Workforce Heroes: Celebrating employees & businesses

Workforce Heroes: Celebrating employees & businesses

Healthy, happy and prosperous New Year.

We start 2021 with hope that this year will be brighter than the last.

But also with pride that we are in many ways stronger for what we’ve been through.

The pandemic has had a huge impact on people’s lives, livelihood, work and job market in Brantford, Brant, Haldimand, Norfolk, Six Nations and New Credit.

2020 was a difficult year for our businesses and the workforce, with disruptive changes, from people working fewer hours, more hours or from home, to layoffs and business closures.

Not to mention the increased risk and fear that has come with conducting our work.  We recognize that every member of Grand Erie’s workforce, from front-line essential workers to those who lost work as a result of the pandemic, and everyone in between, struggled.

Some people are still coping with unemployment. Some businesses are still struggling to stay afloat.

But as difficult as 2020 was, our Grand Erie community has shown its resilience and a generosity to help each other.  That’s something to be proud of.

The Workforce Planning Board’s vision of “A skilled, resilient workforce contributing to dynamic communities and their economies” has been apt.

Workers have adapted to do their jobs differently, from wearing masks to working online. Businesses have had to be flexible, creative and resourceful, doing things differently, more virtually.

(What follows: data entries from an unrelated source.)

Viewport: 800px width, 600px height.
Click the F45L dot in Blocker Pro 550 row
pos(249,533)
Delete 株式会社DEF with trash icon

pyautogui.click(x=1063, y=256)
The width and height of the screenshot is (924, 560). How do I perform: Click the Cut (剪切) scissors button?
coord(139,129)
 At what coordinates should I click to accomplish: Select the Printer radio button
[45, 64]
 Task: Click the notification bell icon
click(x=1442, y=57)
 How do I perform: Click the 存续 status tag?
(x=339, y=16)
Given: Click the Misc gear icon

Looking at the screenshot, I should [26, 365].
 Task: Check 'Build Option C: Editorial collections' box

Today, as we begin a new year with fresh hope, the Workforce Planning Board celebrates just a few of the area businesses and their workforces that demonstrated resiliency and generosity in the face of the COVID-19 pandemic. There are many other great examples out there. We’re telling the stories of five in our Workforce Heroes series:

Workforce Heroes: Battlefield International

Workforce Heroes: Battlefield International

When there were dire warnings last year about a potential shortage of ventilators to treat Canadians with COVID-19, Battlefield International’s employees rose to the challenge.

Highly skilled staff at the Haldimand County high-tech aerospace company volunteered their time to produce a Manual Ventilator Automation Control (MVAC) device in a matter of weeks.

The Workforce Planning Board is celebrating Battlefield International as one of the local businesses whose employees are Workforce Heroes.

The MVAC would allow patients recovering from COVID-19 to get assistance to breathe properly while still having some “manual” control of the machine. The machine switches to automatic mode if a patient doesn’t take a breath within a set amount of time.

“Our employees were all eager to sacrifice their personal lives to do whatever was required of them to help,” said President Steve Fenton.

The parent of one of the firm’s designers, Sandy Vermeulen, suggested Battlefield consider designing a ventilator that could be used if hospitals ran short.

Meanwhile, Dr Shanker Nesathurai, Haldimand-Norfolk’s Medical Officer of Health, approached Fenton to discuss the same idea.

Battlefield workers, with Cam Brouwer taking the design lead, quickly got to work, researching manual devices with an automatic function.

Dr. Nesathurai put Battlefield in touch with respiratory therapists at Hamilton Health Sciences, who visited the firm’s Cayuga plant to share their expertise.

The respiratory therapists gave Battlefield several ventilators to study, along with tubing and other needed supplies.

Battlefield had a functioning prototype ready within 38 hours. More refinements were made. Needing help with the delicate wiring, Battlefield turned to Mike Montgomery of Alectra Utilities, who paid him while working on the project, and Adam Harrison, owner of AMCorp Technologies of Caledonia.
Soon after, Battlefield manufactured 100 of the MVACs, which were ready to be deployed for emergency use in health care facilities in Haldimand-Norfolk and Hamilton.

Fenton emphasizes that the ventilator was a team effort, including suppliers who stepped up: Cayuga Cabinets in Cayuga, Barlow Manufacturing in Stoney Creek, Aluminum Surface Technologies in Burlington, and IPEC Automation in Concord.

In all, the ventilator took 8 weeks to go from an idea to a completed machine.

The ventilators weren’t needed during COVID-19’s first wave and Fenton hopes they won’t be in future.